7. The weakly supervised image enhancement method based on land codebook prior and contrast constraints according to claim 1, characterized in that, S5 specifically includes: By confidence predictor For discrete codeword sequences Perform a confidence assessment and output the initial confidence level. : ; Calculate distance-aware confidence : ; In the formula, For cosine similarity, It is the sigmoid function; By fusing the initial confidence level and the distance-aware confidence level, we obtain the first... Confidence of the next iteration : ; In the formula, This is the weighting coefficient, with a value of 0.4; According to the current number Confidence of the next iteration Construct the first The binary mask corresponding to the next iteration , The tokens are used to mark low-confidence regions in latent features, and the updated token count is scheduled using cosine annealing.

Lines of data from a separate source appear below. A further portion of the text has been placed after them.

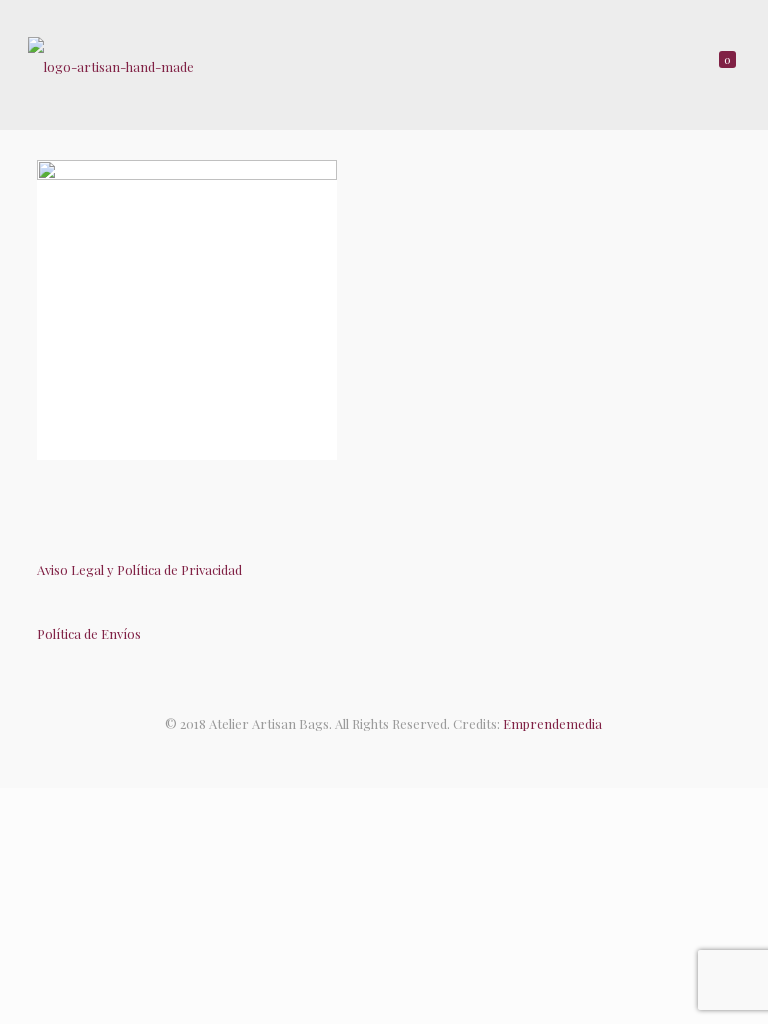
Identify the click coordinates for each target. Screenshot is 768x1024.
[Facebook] (363, 753)
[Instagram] (404, 753)
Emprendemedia (552, 723)
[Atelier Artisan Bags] (111, 65)
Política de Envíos (89, 633)
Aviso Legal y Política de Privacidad (139, 569)
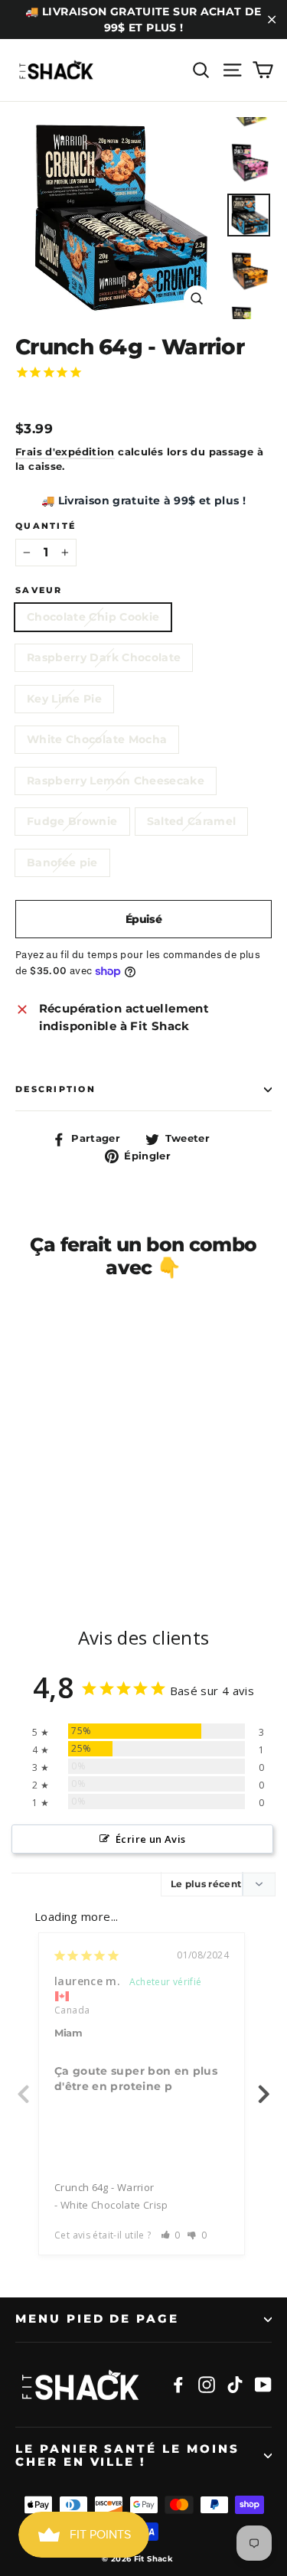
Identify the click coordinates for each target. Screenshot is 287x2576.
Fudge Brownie (72, 821)
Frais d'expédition (65, 452)
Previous (23, 2085)
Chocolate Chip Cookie (93, 617)
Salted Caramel (191, 821)
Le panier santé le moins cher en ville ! (127, 2456)
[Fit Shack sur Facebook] (178, 2384)
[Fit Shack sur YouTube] (263, 2384)
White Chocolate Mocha (97, 739)
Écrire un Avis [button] (150, 1839)
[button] (171, 2235)
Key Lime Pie (64, 699)
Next (264, 2085)
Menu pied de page (97, 2319)
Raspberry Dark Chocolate (104, 657)
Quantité (45, 526)
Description (55, 1089)
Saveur (39, 590)
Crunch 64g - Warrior (104, 2187)
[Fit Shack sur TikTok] (235, 2384)
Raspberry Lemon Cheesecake (115, 780)
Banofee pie (62, 862)
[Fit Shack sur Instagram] (206, 2384)
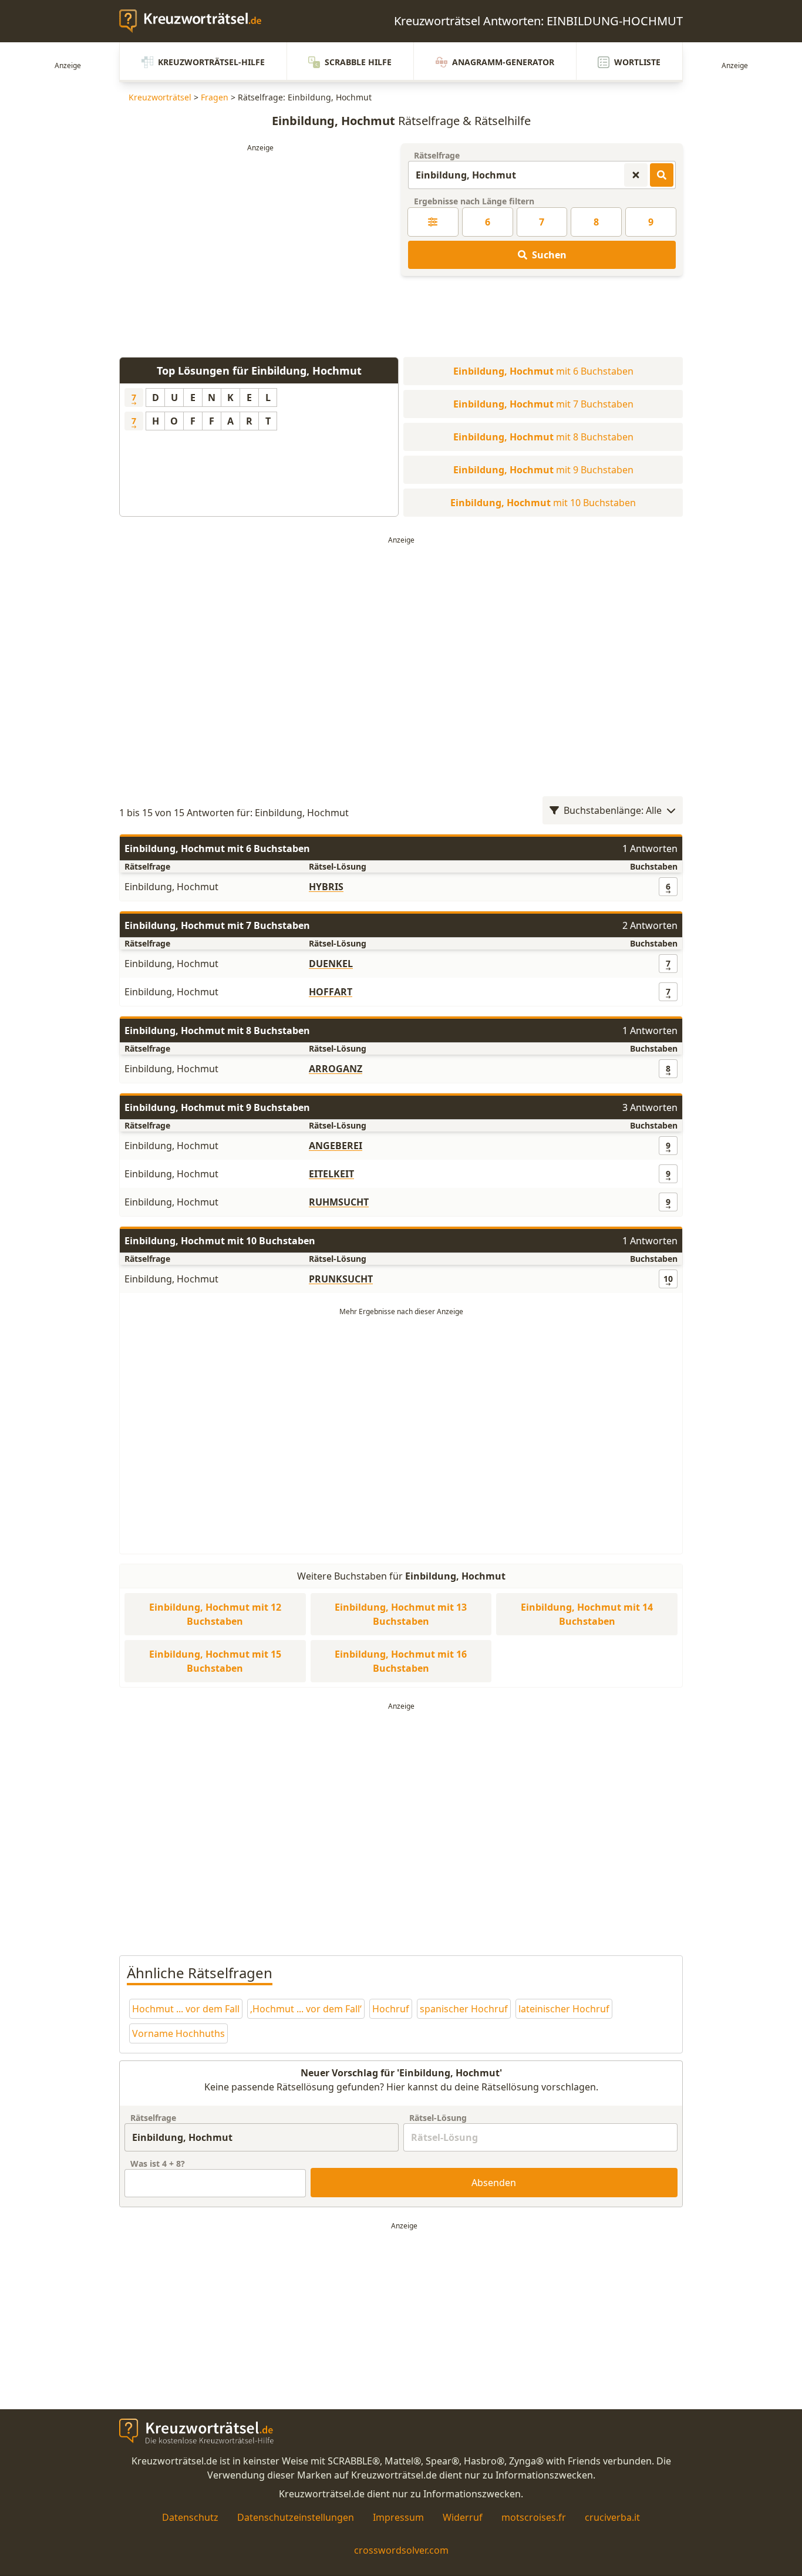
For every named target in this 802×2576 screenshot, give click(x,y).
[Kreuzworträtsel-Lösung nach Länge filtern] (433, 222)
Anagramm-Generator (503, 62)
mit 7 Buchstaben (543, 404)
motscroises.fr (533, 2517)
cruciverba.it (612, 2517)
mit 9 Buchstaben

Sure, ; Current iteration number Less than the maximum number of iterations Then update the input features for the next iteration: ; In the formula, For potential features of underwater degraded images, To predict image quantization features, For the first Binary mask for the next iteration This is an element-wise multiplication operation. These are potential features to be used in the next iteration after the update; Update the iteration count to the current iteration count plus 1, enter the next iteration loop, and return to the iteration process of S4; Current iteration number Reaching the maximum number of iterations If the iteration stops, the optimization of the potential features is complete; After reaching the final iteration, the decoded output is an enhanced underwater image. : ; In the formula, The final output is an enhanced underwater image. To quantize features of the predicted image Input-learnable decoder The output is an enhanced underwater image.